Columns with any nulls in simple_features: STANDARD_DEVIATION (0.2139), SF_FILETYPE (0.2139), SF_REFERRER (0.2139). Columns with any nulls in semantic_features: BOOLEAN_PAGE_VARIANCE (0.1303), PAGE_VARIANCE (0.1303), PAGE_SIMILARITY (0.1303).

Quirks and observations

Three-file layout: two session-feature CSVs (engineered) + one 3 GB raw JSON log. The CSVs are pre-computed features; modelling can use them directly.
Both CSVs have identical row counts and 100% ID overlap; two feature blocks for the same session table, inner-joinable on ID.
The raw JSON is a single top-level object rather than NDJSON. Streaming parse works only because each entry happens to be on its own line; any reformatter would break naive line-parsers.
Raw-log IDs are per-request, not per-session; there is no in-file mapping from a session ID to its constituent request IDs.
Client IPs are partially obfuscated (final octet digit-shuffled), so they cannot be geolocated.
referrer uses "-" for missing values instead of JSON null.
PENALTY looks like a heuristic bot-score; if it was used to derive ROBOT it leaks the label. Verify before using as a feature.
The source host is a single library OPAC, so traffic patterns and bot mix are domain-specific — academic search crawlers (Googlebot, ICC-Crawler) dominate the bot class.

Framing distance

What real problem it approximates: behavioural bot detection on real web sessions — the project’s actual unit of analysis — with engineered features close to what a defender would compute from access logs.
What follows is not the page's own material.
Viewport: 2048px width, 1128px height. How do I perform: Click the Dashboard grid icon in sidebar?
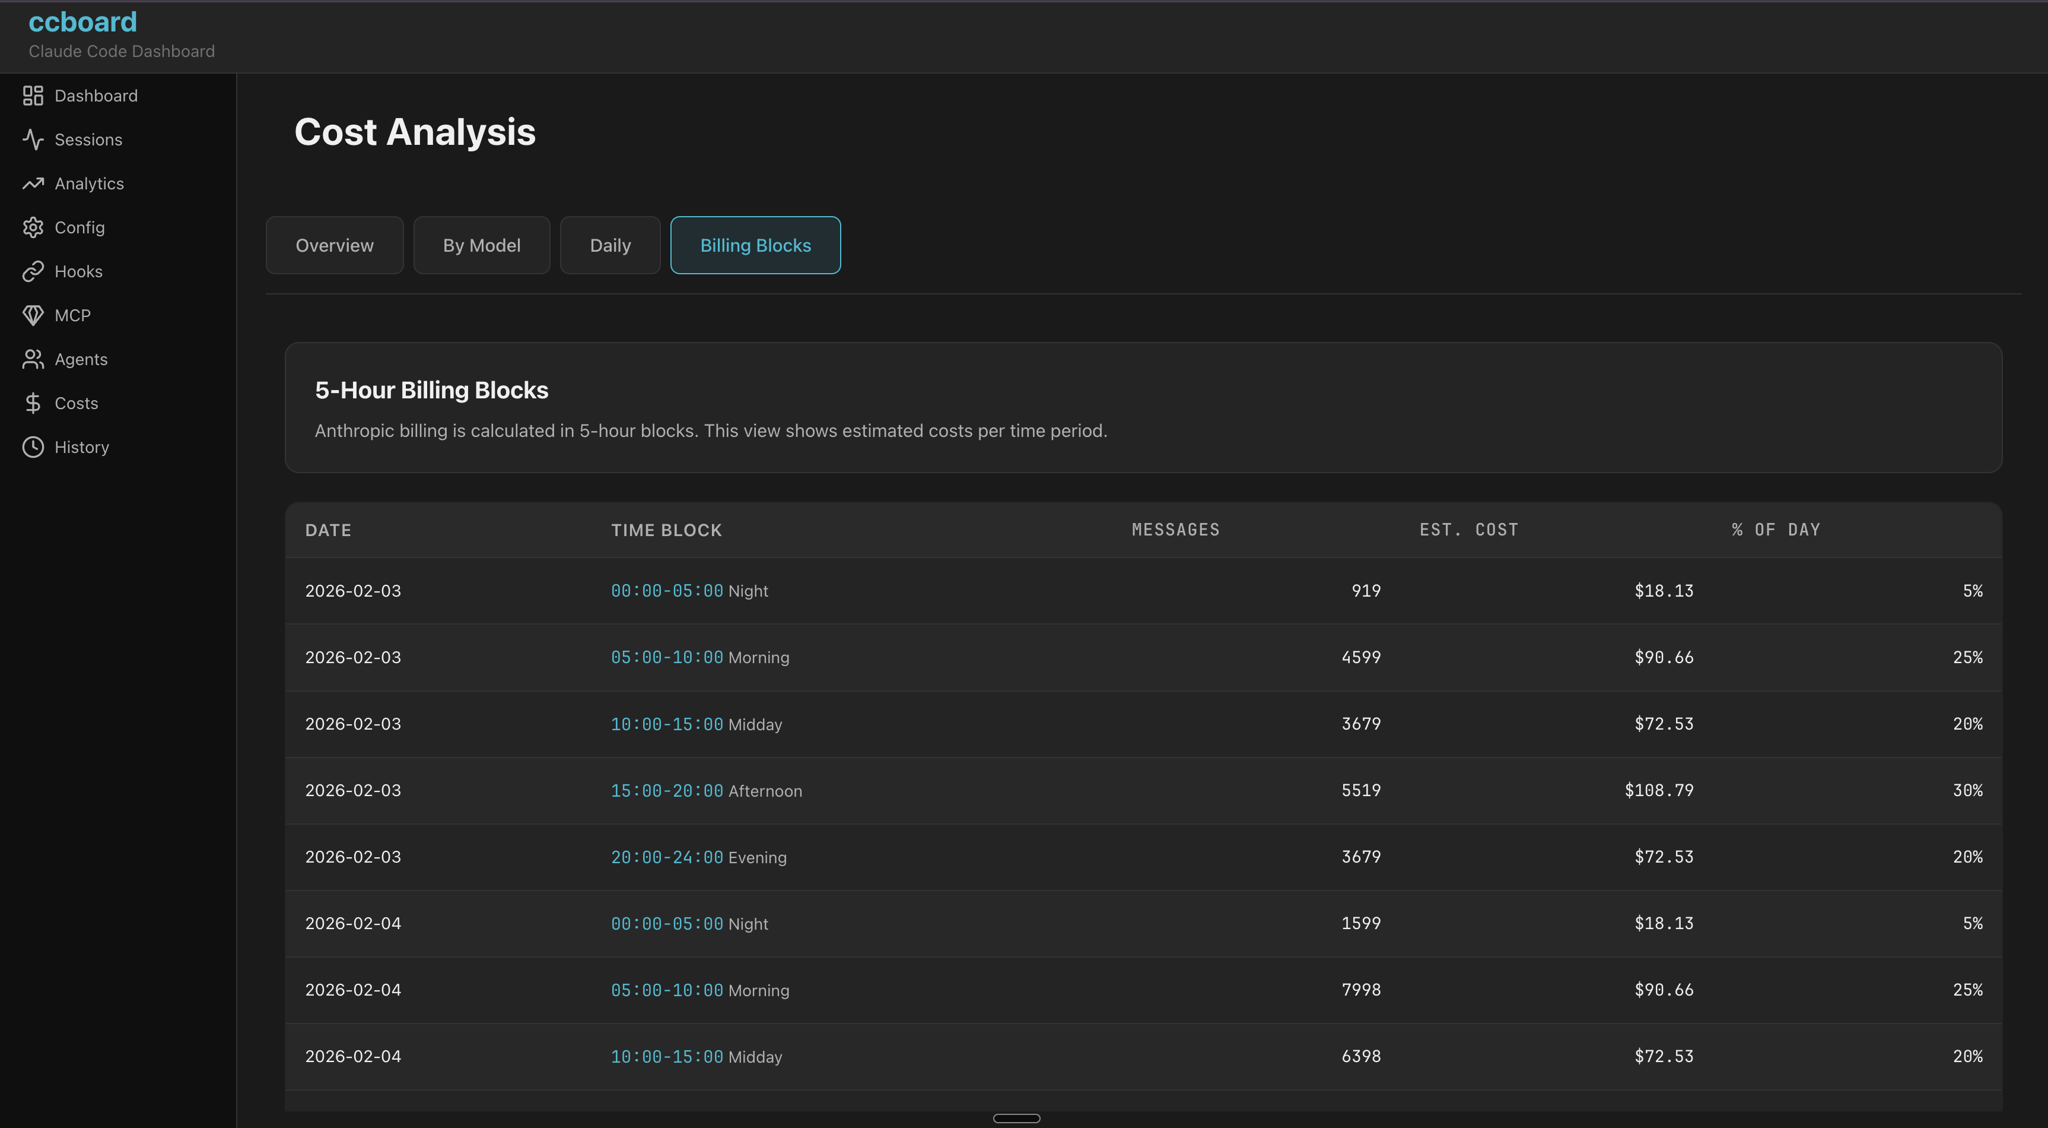[33, 95]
What it fails to represent: the labels are a heuristic, not verified ground truth; the traffic is a single 2018 library OPAC, not a transactional commercial site under adversarial bot pressure; the bots are predominantly academic indexing crawlers, not sophisticated targeted automation; and the obfuscated IP plus absent TLS/fingerprint signals mean the network and device layers are invisible.

What further evidence would be needed: independently verified labels (unavailable for real traffic); a transactional site with scarce-resource flows; adversarial/targeted bot traffic rather than crawlers; and the raw network/TLS signals the engineered features omit.

What it cannot show

A reader should not conclude that a behavioural model’s accuracy here transfers to (a) sophisticated adversaries, (b) commercial transactional sites, or (c) the detection of bots in general rather than agreement with one labelling heuristic on crawler-dominated traffic. It calibrates behavioural-feature separability against a standard heuristic — a real and useful thing, and a bounded one.

Reproduction

Generated by notebooks/eda/web-robot-sessions.ipynb, which calls openbotrisk.eda.loaders.load_web_robot_meta (pandas full-read for the two CSVs; manual line-streaming for the first 100 entries of public_v2.json).

jupyter nbconvert --to notebook --execute --inplace \
  notebooks/eda/web-robot-sessions.ipynb \
  --ExecutePreprocessor.timeout=300

Loader runtime on the reference machine: 0.2 s. The two CSVs fit in memory; the 3 GB JSON is never fully materialised — only the first 100 entries are read.